According to the method and the device, the texture size of the layer block in the rasterization stage is adaptively adjusted by identifying the rolling display state of the target page and detecting the rolling quantity (or rolling speed) of the target page, the time consumption of the rasterization stage is reduced by reducing the texture size, so that the rendering speed and the page display performance are improved, the texture size is recovered when the target page stops rolling, and forced refreshing is carried out on the page once, so that the image quality of the static page is recovered. The scrolling direction in the embodiment of the present application is not limited to scrolling up and down, and may be, for example, scrolling left and right or other directions.

In some implementations, the scroll page operation performed by the user is not limited to triggering a directional key on the control device. As shown in fig. 11, a scroll bar 120 is included in the target page, and the scroll bar 120 may include a scroll bar 121. Taking the remote control as an example, the user may move the focus of the remote control onto the scroll bar 121 and click a confirm key (i.e., OK key) on the remote control, and then move the remote control in a specified direction, and if the remote control is moved downward, the display device pulls the scroll bar downward, causing the page to scroll upward. As shown in view (a) in fig. 11, in the case where the remote control focus is located on the scroll bar 121, the remote control detects that the user clicks the confirm key, and transmits a fourth operation instruction to the display device.

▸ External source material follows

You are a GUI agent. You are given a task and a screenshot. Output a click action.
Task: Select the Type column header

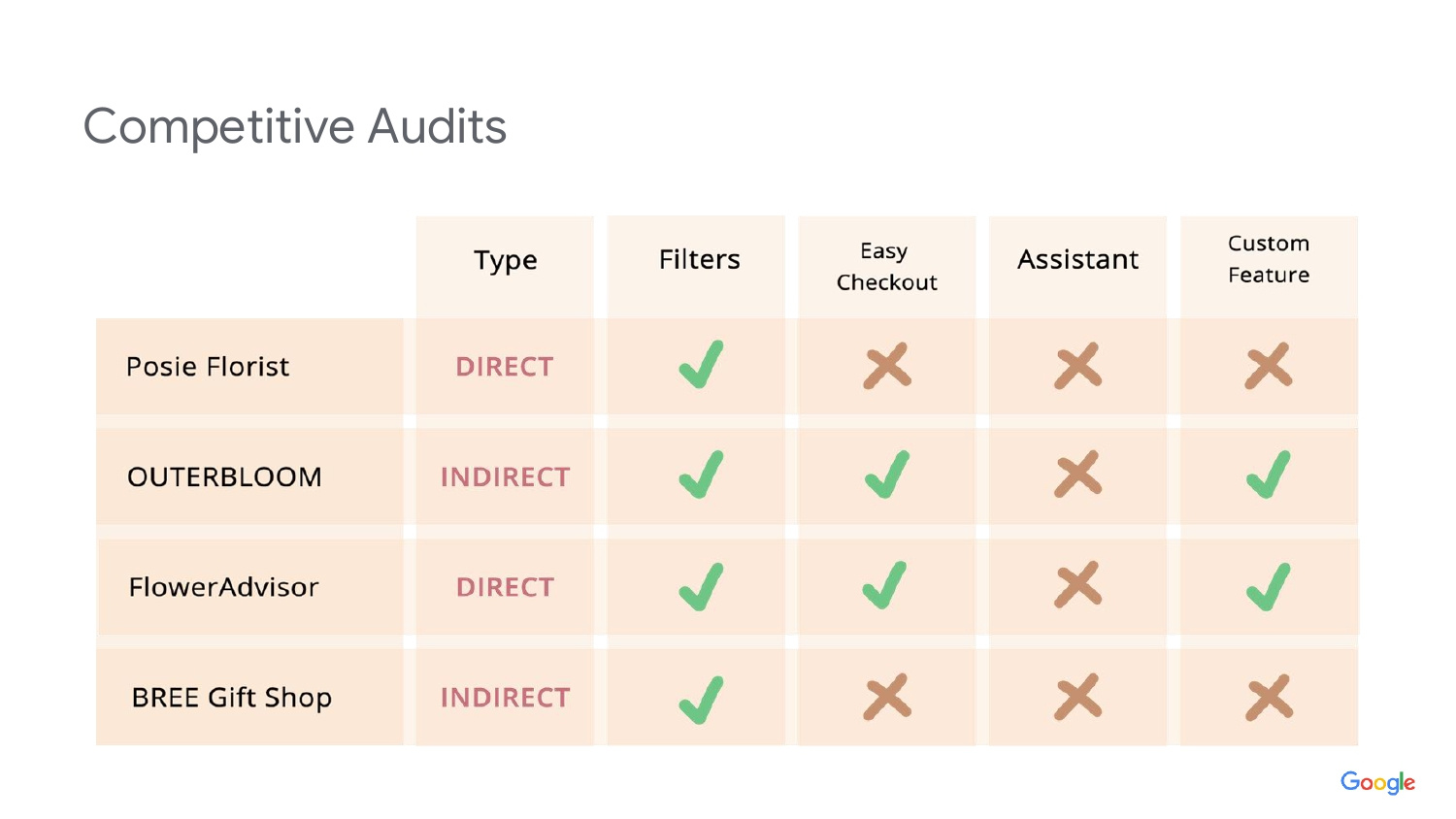coord(505,260)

The display device responds to the fourth instruction, if it is detected that the remote controller focus is currently on the scroll bar 121 and the remote controller focus moves downward, controls the display to scroll up the target page (the scroll rate control mode may refer to the foregoing), and judges whether the fifth operation instruction is received every interval preset period. As shown in view (b) in fig. 11, the fifth operation instruction is an operation instruction that the remote controller transmits to the display device when the user releases the confirm key, i.e., the user no longer triggers the downward movement of the scroll bar 121.

If the display device does not receive the fifth operation instruction and the remote control focus does not stop moving, it may be further identified whether the user presses the scroll bar 121 for a long time, that is, whether the count value is greater than or equal to the first threshold value is determined; if the count value is less than the first threshold value, adding 1 to the count value; if the count value is greater than or equal to a first threshold value and the scrolling amount of the target page is greater than or equal to a second threshold value, determining that the target page is in a first scrolling state, controlling the graphics processor to reduce the size of texture used when rendering the target page, and controlling the display to refresh the target page.

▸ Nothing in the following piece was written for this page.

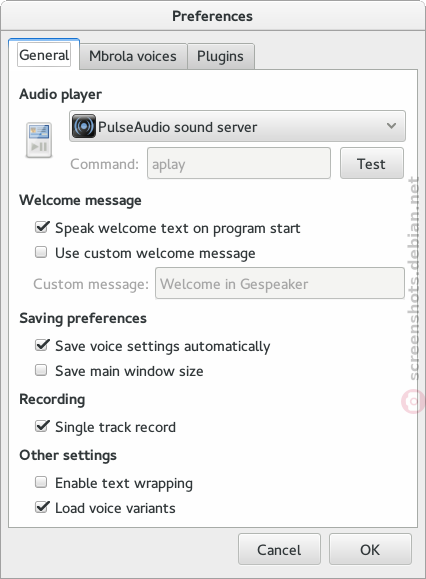Enable text wrapping checkbox
426x579 pixels.
click(x=41, y=482)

And if the display equipment receives a fifth operation instruction or detects that the focus of the remote controller stops moving, controlling the display to stop scrolling the target page, controlling the graphic processor to restore the texture size to the first texture size, and controlling the display to refresh the target page. The implementation manner of adjusting the texture size by the graphics processor is as described above, and will not be described in detail here.

In some implementations, as shown in fig. 11 and 12, the scroll bar 120 may also include a directional control 122. The direction control 122 includes, but is not limited to, a first control 122a and a second control 122b, where the first control 122a causes the target page to scroll downward when triggered, and the second control 122b causes the target page to scroll upward when triggered.

As shown in view (a) of fig. 12, the user may move the remote control focus onto the second control 122b and click a confirmation key (i.e., OK key) on the remote control, and the display device pulls the scroll bar downward, scrolling the target page upward. In the case where the remote control focus is located at the second control 122b, the remote control detects that the user clicks the confirm key, and transmits a sixth operation instruction to the display device.

The display device, in response to the sixth operation instruction, if it is detected that the remote control focus is currently on the second control 122b, controls the display to scroll up the target page (the scroll rate control mode may refer to the foregoing), and determines whether the seventh operation instruction is received every predetermined period. As shown in view (b) in fig. 12, the seventh operation instruction is an operation instruction that the remote controller transmits to the display device when the user releases the confirm key, i.e., the user no longer triggers the second control 122b.

If the display device does not receive the seventh operation instruction, it may further identify whether the user presses the second control 122b for a long time, that is, determine whether the count value is greater than or equal to the first threshold value; if the count value is less than the first threshold value, adding 1 to the count value; if the count value is greater than or equal to a first threshold value and the scrolling amount of the target page is greater than or equal to a second threshold value, determining that the target page is in a first scrolling state, controlling the graphics processor to reduce the size of texture used when rendering the target page, and controlling the display to refresh the target page.

And if the display equipment receives the seventh operation instruction, controlling the display to stop scrolling the target page, controlling the graphic processor to restore the texture size to the first texture size, and controlling the display to refresh the target page. The implementation manner of adjusting the texture size by the graphics processor is as described above, and will not be described in detail here.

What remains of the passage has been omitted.